[Records for locating displayed items]
** BEGIN **
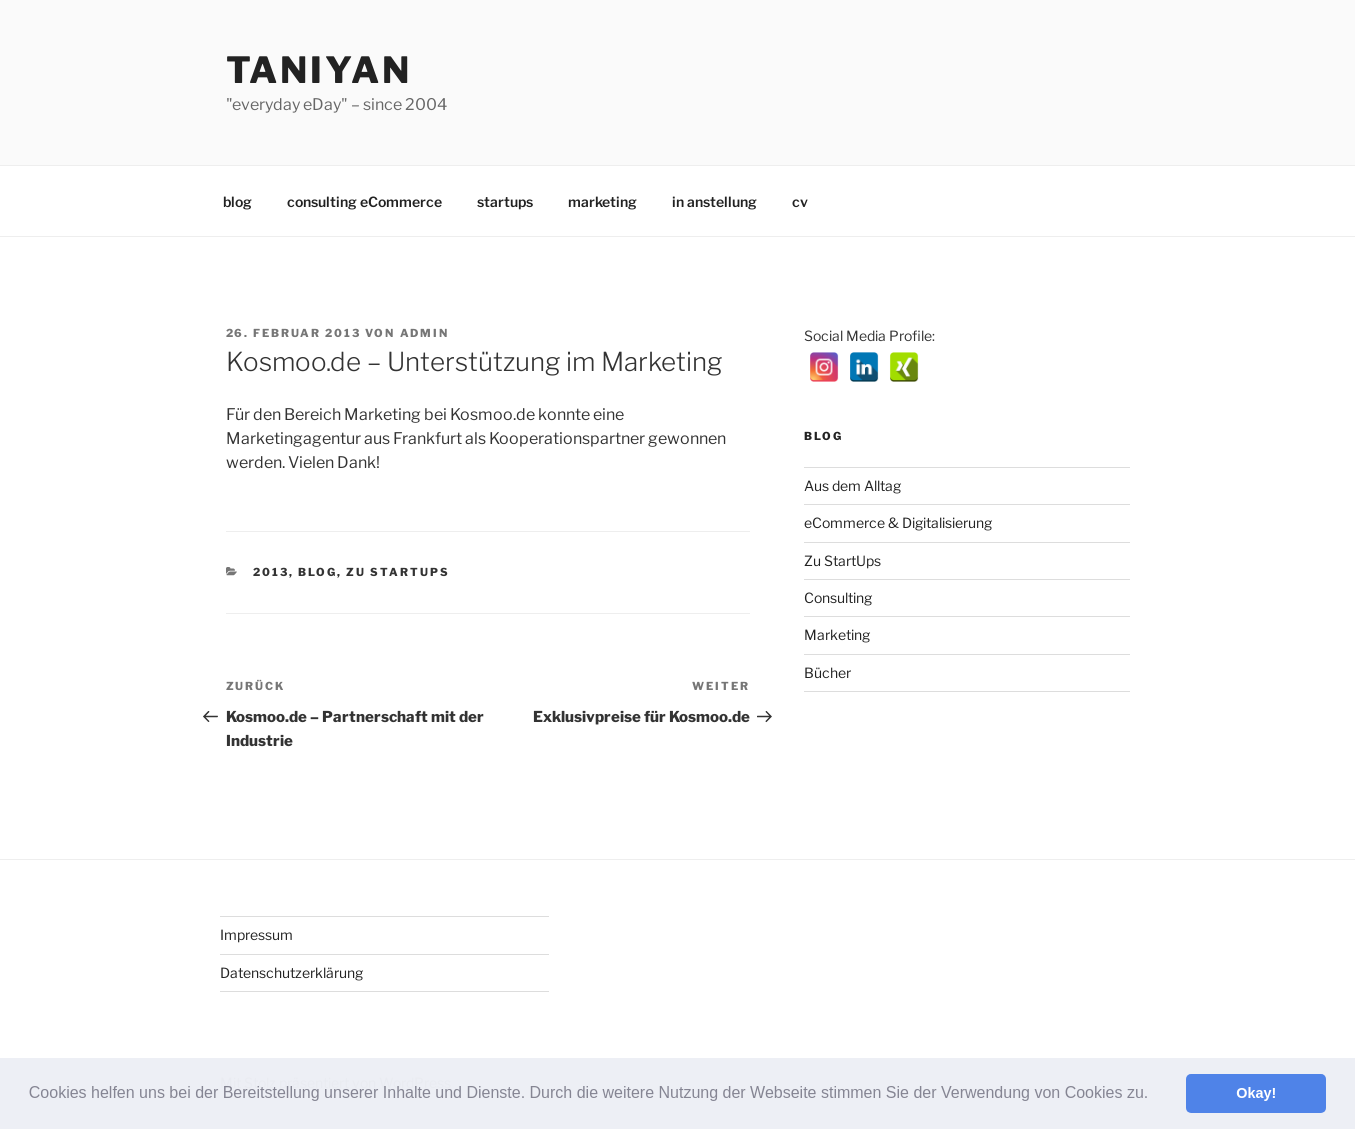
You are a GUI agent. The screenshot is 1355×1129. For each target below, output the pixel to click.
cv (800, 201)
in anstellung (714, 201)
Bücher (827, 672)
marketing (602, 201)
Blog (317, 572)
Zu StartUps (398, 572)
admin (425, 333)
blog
** END **
> _Problem statement_
Retype the lines above word for word, but leave out the picture.

> _Answer to the problem_
You are a GUI agent. The screenshot is 1355×1129. For each target below, output the pixel to click.
cv (800, 201)
in anstellung (714, 201)
Bücher (827, 672)
marketing (602, 201)
Blog (317, 572)
Zu StartUps (398, 572)
admin (425, 333)
blog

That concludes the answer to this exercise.